I just got word that I've sold a short story. Another notch in my belt, another addition to my resume. But the wheels grind slowly. As Macbeth says so well, "Tomorrow and tomorrow and tomorrow,/Creeps in this petty pace from day to day,/To the last syllable of recorded time." Publishing is a lot like that.
I was once approached by a coworker who had just been told that he'd be laid off soon. He knew I was submitting and asked if I could help him. "I've got four kids," he told me. "I have to have money coming in, and I've got five scripts in a drawer at home."
Well, good luck with that. I tried to let him down gently, since he was already stressed, but the truth is that if you need money soon, publishing a book or a play is not the place to turn. It takes years for most of us to even get a bite, and even if things turn out well at that point, it will likely be a year or more before publication. And profit? Maybe never, and almost certainly not for the first few times.
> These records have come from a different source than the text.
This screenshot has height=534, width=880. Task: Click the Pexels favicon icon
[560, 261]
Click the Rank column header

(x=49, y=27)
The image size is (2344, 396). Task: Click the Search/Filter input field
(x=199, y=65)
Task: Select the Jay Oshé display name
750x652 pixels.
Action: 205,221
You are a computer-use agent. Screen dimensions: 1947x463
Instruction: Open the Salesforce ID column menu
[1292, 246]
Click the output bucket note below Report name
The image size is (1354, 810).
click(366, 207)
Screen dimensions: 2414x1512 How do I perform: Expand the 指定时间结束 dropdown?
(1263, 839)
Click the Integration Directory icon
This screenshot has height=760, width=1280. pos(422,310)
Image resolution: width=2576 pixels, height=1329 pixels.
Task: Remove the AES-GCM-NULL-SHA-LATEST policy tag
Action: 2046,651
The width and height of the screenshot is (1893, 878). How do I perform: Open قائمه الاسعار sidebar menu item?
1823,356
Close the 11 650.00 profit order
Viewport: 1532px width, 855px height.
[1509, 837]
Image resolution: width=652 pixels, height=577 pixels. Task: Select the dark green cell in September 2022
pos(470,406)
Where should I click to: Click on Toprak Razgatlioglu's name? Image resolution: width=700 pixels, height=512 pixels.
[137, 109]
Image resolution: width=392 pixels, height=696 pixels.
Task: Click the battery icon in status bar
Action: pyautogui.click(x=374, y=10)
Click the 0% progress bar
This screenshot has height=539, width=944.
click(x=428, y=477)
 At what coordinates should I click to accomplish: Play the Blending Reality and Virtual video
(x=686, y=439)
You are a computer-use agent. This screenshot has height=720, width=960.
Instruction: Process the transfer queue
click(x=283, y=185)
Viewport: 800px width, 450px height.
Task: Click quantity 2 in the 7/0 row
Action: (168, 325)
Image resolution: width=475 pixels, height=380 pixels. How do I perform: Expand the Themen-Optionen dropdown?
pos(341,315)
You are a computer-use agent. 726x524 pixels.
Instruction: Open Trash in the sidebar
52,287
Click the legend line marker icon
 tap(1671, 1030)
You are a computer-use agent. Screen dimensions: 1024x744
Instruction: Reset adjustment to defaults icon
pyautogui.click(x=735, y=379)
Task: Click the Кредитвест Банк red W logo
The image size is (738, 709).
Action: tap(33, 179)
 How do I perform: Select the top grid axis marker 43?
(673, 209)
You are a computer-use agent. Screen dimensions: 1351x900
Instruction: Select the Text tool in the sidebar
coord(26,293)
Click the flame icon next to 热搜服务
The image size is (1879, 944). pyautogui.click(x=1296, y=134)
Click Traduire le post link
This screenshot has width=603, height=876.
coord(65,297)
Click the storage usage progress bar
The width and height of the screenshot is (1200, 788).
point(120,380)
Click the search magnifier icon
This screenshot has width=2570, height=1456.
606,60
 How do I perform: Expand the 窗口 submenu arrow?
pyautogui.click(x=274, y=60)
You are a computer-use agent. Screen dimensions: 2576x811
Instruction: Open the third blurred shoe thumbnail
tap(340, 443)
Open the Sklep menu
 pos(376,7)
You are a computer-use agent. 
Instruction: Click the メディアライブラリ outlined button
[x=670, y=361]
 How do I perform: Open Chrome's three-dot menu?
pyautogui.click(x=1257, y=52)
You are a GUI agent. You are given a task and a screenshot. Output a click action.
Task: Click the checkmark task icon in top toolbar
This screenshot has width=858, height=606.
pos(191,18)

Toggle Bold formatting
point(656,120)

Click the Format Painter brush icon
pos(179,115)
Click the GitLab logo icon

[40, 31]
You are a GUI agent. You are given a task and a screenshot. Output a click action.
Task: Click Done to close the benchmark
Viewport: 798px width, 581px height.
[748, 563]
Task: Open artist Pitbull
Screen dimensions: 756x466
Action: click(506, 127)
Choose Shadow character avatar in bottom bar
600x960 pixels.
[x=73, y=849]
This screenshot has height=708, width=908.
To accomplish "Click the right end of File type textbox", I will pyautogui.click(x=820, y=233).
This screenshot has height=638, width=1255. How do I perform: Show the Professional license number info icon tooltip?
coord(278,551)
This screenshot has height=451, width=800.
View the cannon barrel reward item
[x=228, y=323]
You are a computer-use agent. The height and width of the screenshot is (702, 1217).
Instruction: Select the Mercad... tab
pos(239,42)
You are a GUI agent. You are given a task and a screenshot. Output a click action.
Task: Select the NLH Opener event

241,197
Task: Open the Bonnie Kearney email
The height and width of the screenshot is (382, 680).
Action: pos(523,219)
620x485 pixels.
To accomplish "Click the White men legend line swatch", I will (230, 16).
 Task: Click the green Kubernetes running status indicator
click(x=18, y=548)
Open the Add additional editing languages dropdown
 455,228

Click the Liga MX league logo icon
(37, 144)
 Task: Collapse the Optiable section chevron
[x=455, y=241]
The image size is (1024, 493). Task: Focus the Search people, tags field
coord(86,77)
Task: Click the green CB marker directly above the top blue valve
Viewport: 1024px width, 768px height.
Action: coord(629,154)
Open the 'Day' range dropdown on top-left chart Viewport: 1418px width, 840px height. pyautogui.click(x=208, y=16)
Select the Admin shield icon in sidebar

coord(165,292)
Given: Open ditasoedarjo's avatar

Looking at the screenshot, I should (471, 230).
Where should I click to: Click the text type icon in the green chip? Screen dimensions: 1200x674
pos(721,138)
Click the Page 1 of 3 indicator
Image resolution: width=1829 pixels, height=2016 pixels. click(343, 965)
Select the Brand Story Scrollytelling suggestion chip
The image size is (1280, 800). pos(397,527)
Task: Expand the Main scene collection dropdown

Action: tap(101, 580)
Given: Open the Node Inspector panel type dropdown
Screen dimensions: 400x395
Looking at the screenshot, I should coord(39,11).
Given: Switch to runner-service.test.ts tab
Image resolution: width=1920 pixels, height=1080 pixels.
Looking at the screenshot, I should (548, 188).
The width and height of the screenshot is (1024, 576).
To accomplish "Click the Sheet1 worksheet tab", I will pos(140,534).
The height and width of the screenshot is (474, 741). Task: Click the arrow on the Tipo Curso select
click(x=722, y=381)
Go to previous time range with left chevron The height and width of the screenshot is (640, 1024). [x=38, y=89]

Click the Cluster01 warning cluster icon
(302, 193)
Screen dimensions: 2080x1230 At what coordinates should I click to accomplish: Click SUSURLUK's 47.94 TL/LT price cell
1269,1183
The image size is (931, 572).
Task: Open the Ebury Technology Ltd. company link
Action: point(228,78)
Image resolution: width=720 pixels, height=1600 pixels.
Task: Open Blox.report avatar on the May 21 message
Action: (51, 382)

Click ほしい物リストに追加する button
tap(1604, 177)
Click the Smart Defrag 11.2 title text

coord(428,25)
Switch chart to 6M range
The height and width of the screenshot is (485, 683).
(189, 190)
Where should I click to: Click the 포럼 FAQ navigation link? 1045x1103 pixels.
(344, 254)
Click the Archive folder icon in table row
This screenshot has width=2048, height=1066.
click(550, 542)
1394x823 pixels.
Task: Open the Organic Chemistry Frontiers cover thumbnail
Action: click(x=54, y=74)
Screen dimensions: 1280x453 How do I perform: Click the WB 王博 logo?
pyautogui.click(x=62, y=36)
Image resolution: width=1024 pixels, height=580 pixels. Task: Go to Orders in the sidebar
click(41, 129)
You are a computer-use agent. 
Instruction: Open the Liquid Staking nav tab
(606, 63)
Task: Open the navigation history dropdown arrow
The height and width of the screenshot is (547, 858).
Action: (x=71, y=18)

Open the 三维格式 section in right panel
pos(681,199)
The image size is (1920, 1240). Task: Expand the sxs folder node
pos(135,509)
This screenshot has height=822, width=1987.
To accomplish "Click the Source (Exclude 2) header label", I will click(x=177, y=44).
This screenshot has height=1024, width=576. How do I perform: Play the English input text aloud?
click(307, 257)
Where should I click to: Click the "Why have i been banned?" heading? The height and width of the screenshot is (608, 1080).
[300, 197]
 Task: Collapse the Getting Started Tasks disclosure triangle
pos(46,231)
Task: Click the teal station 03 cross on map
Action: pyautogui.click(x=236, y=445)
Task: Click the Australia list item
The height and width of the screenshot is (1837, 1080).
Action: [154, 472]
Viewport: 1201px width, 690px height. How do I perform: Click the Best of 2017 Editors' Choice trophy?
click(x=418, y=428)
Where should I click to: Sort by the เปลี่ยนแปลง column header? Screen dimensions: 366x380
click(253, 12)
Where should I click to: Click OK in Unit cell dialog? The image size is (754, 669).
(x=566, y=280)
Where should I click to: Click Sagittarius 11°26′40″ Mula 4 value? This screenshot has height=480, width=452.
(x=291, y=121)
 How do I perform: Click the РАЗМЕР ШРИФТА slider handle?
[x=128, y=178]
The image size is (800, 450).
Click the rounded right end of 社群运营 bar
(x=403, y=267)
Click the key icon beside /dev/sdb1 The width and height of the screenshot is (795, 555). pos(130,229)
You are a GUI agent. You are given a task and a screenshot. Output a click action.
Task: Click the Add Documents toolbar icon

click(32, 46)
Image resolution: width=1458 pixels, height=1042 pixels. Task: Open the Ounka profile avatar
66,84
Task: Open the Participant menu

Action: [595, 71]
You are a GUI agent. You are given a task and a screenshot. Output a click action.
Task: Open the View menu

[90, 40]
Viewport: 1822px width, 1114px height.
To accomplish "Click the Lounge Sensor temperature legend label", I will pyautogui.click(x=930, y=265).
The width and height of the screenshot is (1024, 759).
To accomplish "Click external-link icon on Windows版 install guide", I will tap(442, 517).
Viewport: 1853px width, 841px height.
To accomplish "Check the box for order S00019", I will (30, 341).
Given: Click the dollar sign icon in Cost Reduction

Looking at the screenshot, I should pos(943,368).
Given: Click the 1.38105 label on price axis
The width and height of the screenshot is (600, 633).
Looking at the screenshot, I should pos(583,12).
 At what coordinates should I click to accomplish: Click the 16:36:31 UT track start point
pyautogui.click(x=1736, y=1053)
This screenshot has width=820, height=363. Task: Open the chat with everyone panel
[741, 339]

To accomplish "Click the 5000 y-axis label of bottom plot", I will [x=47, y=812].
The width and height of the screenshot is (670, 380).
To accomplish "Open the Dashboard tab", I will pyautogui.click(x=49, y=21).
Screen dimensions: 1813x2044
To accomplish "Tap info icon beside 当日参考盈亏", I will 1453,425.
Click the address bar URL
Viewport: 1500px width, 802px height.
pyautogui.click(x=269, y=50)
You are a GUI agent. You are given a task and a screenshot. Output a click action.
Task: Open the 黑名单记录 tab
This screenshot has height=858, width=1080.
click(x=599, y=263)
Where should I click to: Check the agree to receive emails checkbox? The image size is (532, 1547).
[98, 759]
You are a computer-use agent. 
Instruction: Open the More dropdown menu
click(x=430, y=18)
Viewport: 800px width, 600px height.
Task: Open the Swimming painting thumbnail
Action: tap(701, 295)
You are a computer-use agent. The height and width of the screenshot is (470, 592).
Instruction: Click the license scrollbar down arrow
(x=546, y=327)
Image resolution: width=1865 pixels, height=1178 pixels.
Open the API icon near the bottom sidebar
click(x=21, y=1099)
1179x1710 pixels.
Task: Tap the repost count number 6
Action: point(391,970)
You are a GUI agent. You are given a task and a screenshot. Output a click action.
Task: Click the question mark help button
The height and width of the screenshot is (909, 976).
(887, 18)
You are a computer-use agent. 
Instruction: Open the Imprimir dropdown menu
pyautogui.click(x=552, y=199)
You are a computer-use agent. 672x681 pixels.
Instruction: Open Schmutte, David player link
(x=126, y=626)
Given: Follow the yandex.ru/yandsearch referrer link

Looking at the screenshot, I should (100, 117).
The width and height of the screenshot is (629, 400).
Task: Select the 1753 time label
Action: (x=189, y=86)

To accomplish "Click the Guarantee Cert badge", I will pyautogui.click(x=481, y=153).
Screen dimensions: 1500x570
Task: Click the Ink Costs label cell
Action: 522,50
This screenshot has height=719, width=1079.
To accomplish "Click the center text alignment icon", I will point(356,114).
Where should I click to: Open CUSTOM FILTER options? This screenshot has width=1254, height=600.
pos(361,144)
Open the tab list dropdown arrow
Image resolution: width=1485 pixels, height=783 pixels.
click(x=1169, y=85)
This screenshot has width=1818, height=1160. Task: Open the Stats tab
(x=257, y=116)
So if you're looking for instant fame, look elsewhere. If you need ready cash, find another profession. Only if you want to grow in baby steps, becoming a better writer with every project and a little better known with every success, should you choose writing as a career. The original meaning of both "profession" and "vocation" is a calling, something a person feels is his/her destined career. That's what writing is, and it requires many, many tomorrows to find any success at all.